The failure of the attestation clause to state the number of pages on which the will was
written remains a fatal flaw, despite Art. 809. This requirement aims at safeguarding the will against
possible interpolation or omission of one or some of its pages and thus preventing any increase or
decrease in the pages. Following Caneda, there is substantial compliance with this requirement if the
will states elsewhere in it how many pages it is comprised of, as was the situation in Singson and
Taboada. In this case, however, there could have been no substantial compliance with the
requirements under Art. 805 of the Civil Code since there is no statement in the attestation clause or
anywhere in the will itself as to the number of pages which comprise the will. There was an
incomplete attempt to comply with this requisite, a space having been allotted for the insertion of the
number of pages in the attestation clause. Yet the blank was never filled in.

The subject will cannot be considered to have been validly attested to by the instrumental
witnesses. While the signatures of the instrumental witnesses appear on the left-hand margin of the
will, they do not appear at the bottom of the attestation clause. Art. 805 particularly segregates the
requirement that the instrumental witnesses sign each page of the will, from the requisite that the will
be attested and subscribed by them. The signatures on the left-hand corner of every page signify,
among others, that the witnesses are aware that the page they are signing forms part of the will. On
the other hand, the signatures to the attestation clause establish that the witnesses are referring to the
statements contained in the attestation clause itself. An unsigned attestation clause results in an
unattested will. Even if the instrumental witnesses signed the left-hand margin of the page containing
the unsigned attestation clause, such signatures cannot demonstrate these witnesses’ undertakings in
the clause, since the signatures that do appear on the page were directed towards a wholly different
avowal.

The notary public who notarized the subject will wrote, “Nilagdaan ko at ninotario ko ngayong
10 ng Hunyo 10 (sic), 1981 dito sa Lungsod ng Maynila.” By no manner of contemplation can these words
be construed as an acknowledgment.

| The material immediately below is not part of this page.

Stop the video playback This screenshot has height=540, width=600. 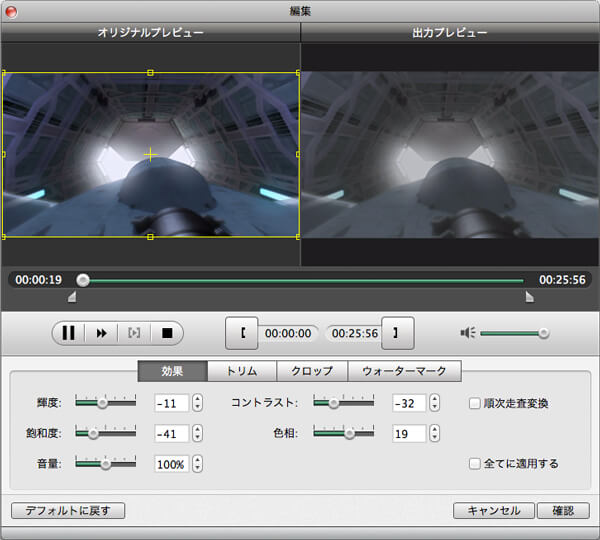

An acknowledgment is the act of one who has executed a deed
in going before some competent officer or court and declaring it to be his act or deed. It might be
possible to construe the averment as a jurat, even though it does not follow to the usual language
thereof. A jurat is that part of an affidavit where the notary certifies that before him/her, the
document was subscribed and sworn to by the executor.

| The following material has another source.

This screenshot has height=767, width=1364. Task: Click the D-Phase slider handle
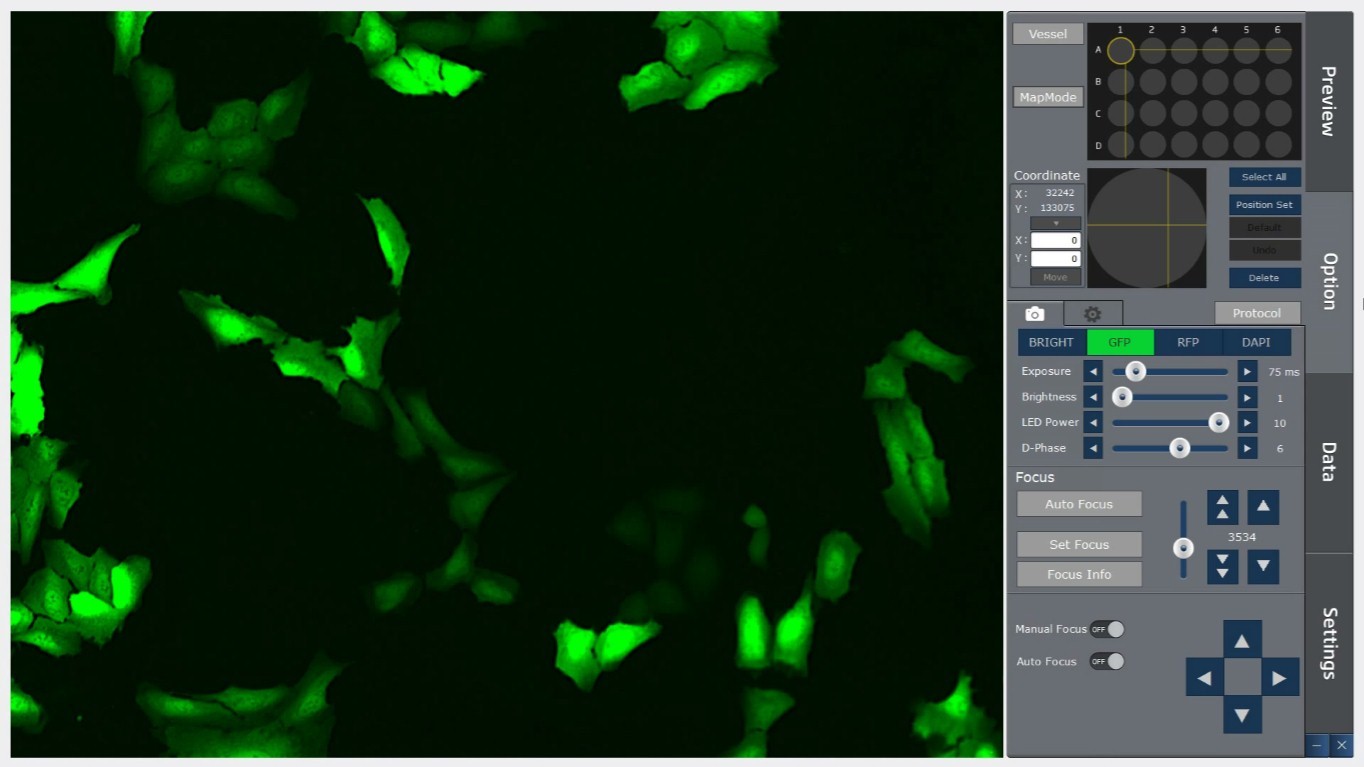pyautogui.click(x=1180, y=448)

It may not have been said before, but a notarial will that is not acknowledged before a notary
public by the testator and the witnesses is fatally defective, even if it is subscribed and sworn to
RECENT JURISPRUDENCE – CIVIL LAW

before a notary public. The importance of the requirement of acknowledgment is highlighted by the
fact that it had been segregated from the other requirements under Art. 805 and entrusted into a
separate provision, Art. 806. The express requirement of Art. 806 is that the will be “acknowledged”,
and not merely subscribed and sworn to. The acknowledgment coerces the testator and the
instrumental witnesses to declare before an officer of the law that they had executed and subscribed
to the will as their own free act or deed. Such declaration is under oath and under pain of perjury,
thus allowing for the criminal prosecution of persons who participate in the execution of spurious
wills, or those executed without the free consent of the testator. It also provides a further degree of
assurance that the testator is of certain mindset in making the testamentary dispositions to those
persons he/she had designated in the will.